Exercise E4. Finite State Machine. Define TState = (sStart, sIdentifier, sNumber, sOperator, sError) and use character sets to drive transitions. Build a simple lexer that reads a string character by character, uses sets to determine the character class, and transitions between states accordingly. Output each token found.

Exercise E5. Bit-Level Visualization. Write a program that takes a set of 0..7 and displays its internal bit representation as 8 binary digits. Then demonstrate that union corresponds to OR, intersection to AND, and difference to AND NOT by showing the bit patterns alongside the set operations.

Part M: Metacognitive Exercises

Exercise M1. Before reading Section 12.6, predict how you think Pascal stores a set of TDay internally. After reading the section, compare your prediction to the actual implementation. What surprised you? What did you get right?

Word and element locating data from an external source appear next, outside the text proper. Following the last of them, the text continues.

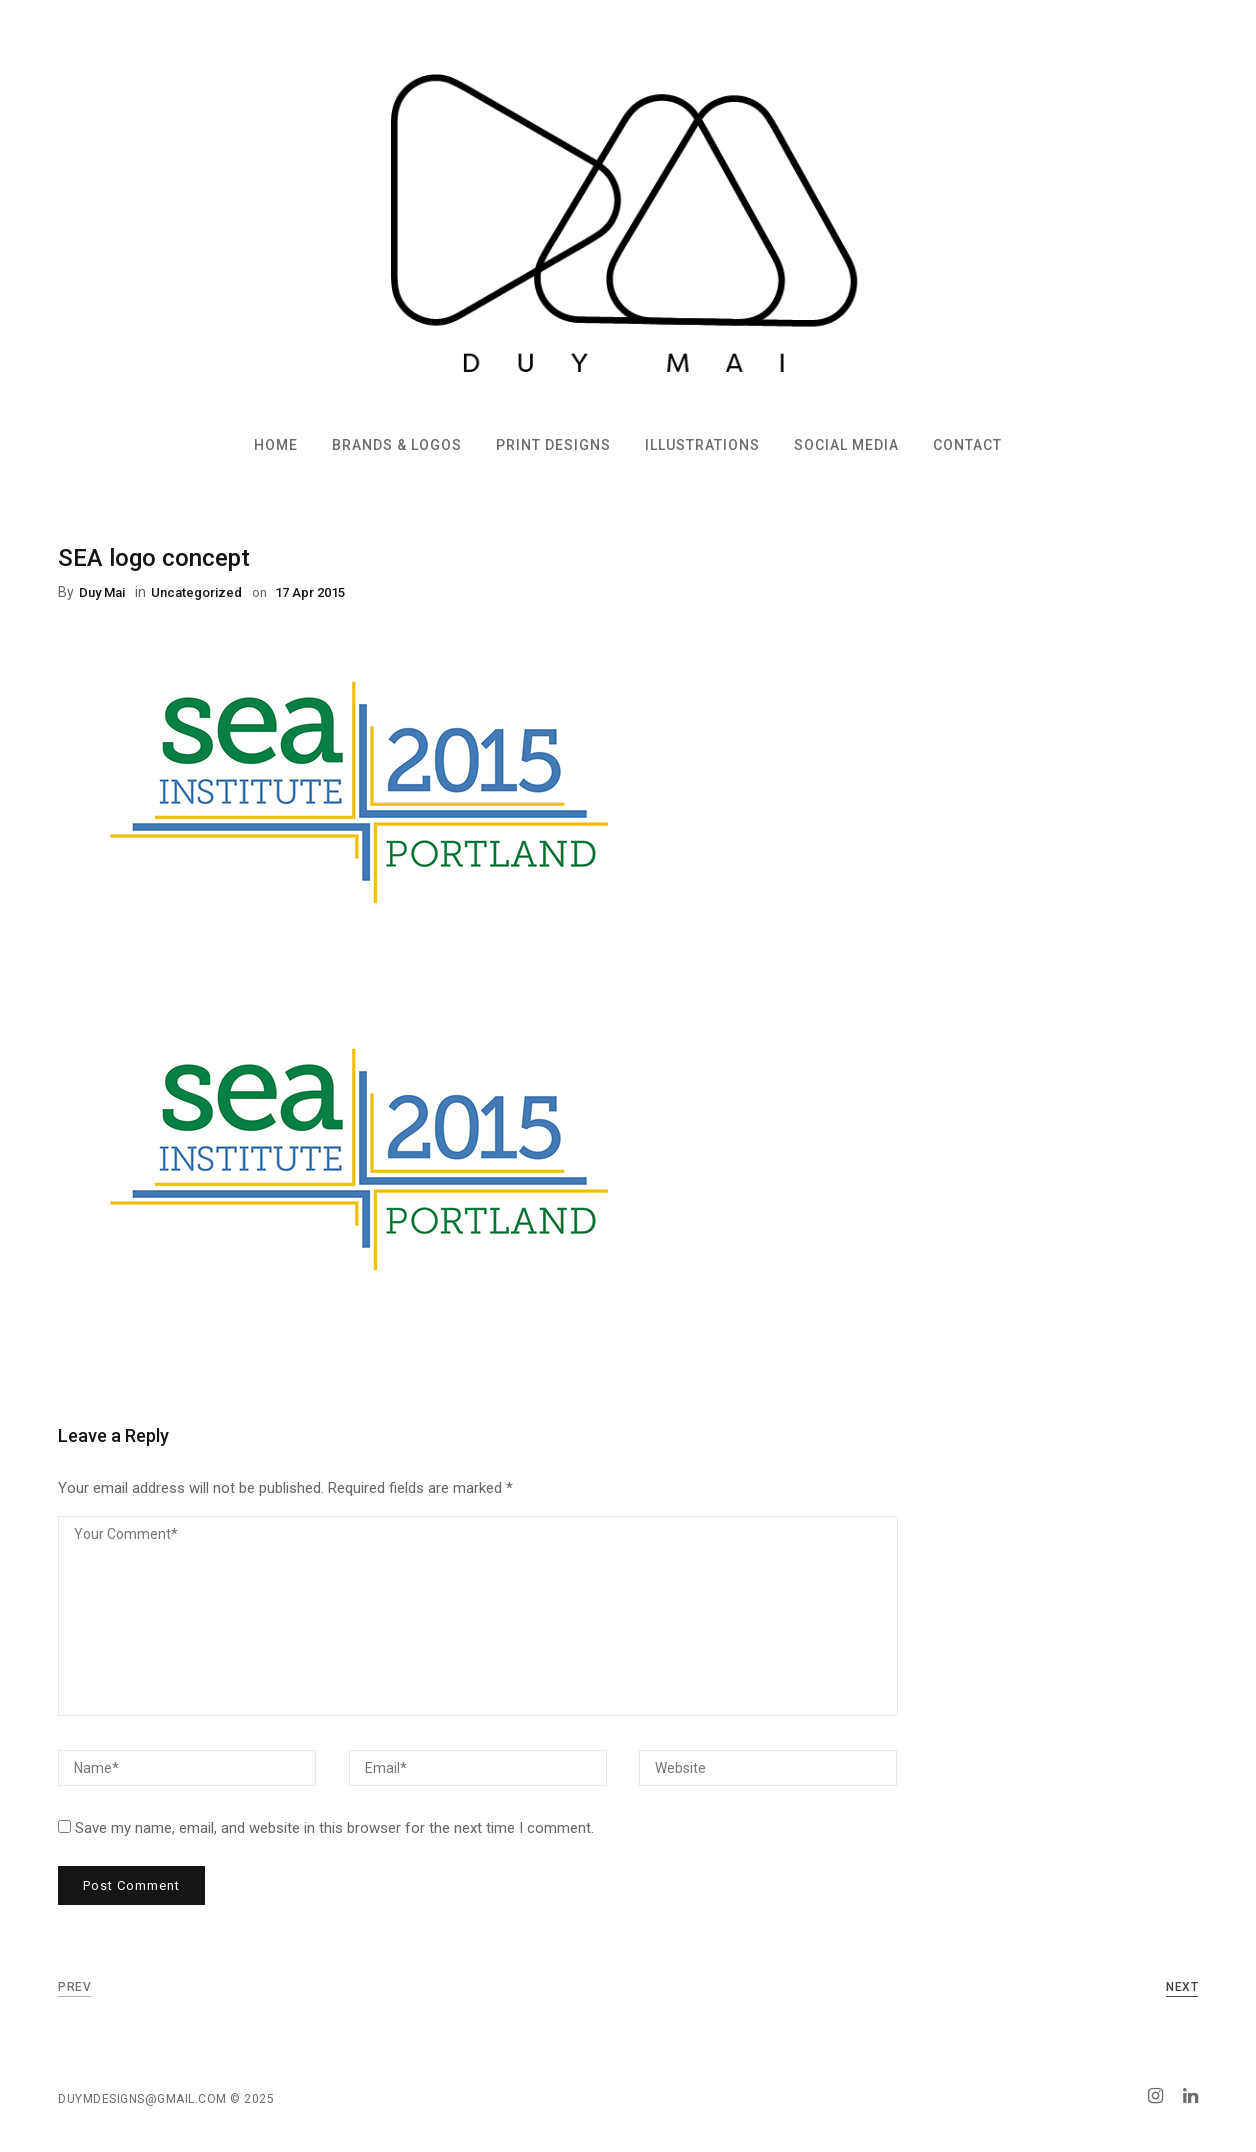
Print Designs (553, 445)
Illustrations (702, 445)
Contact (967, 445)
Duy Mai (102, 592)
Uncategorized (196, 592)
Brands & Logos (397, 445)
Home (276, 445)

Exercise M2. Think of a program you have written (in any language) that used magic numbers or string comparisons where an enumeration would have been better. Describe the specific bugs or maintenance problems that occurred (or could have occurred) and how enumerations would have prevented them.

Exercise M3. Pascal's sets are limited to 256 elements. Write a paragraph arguing that this is a feature, not a limitation. Then write a paragraph arguing that it is a limitation. Which argument do you find more convincing, and why?

Exercise M4. The in operator reads naturally in English: if Day in Weekend. Find three other places in your recent code where set membership tests would improve readability. Rewrite those code snippets using Pascal sets.

Exercise M5. Rank the three type features from this chapter (enumerations, subranges, sets) in order of how useful you think they will be in your own programming. Explain your ranking. Revisit this ranking after completing the case studies and see if your opinion has changed.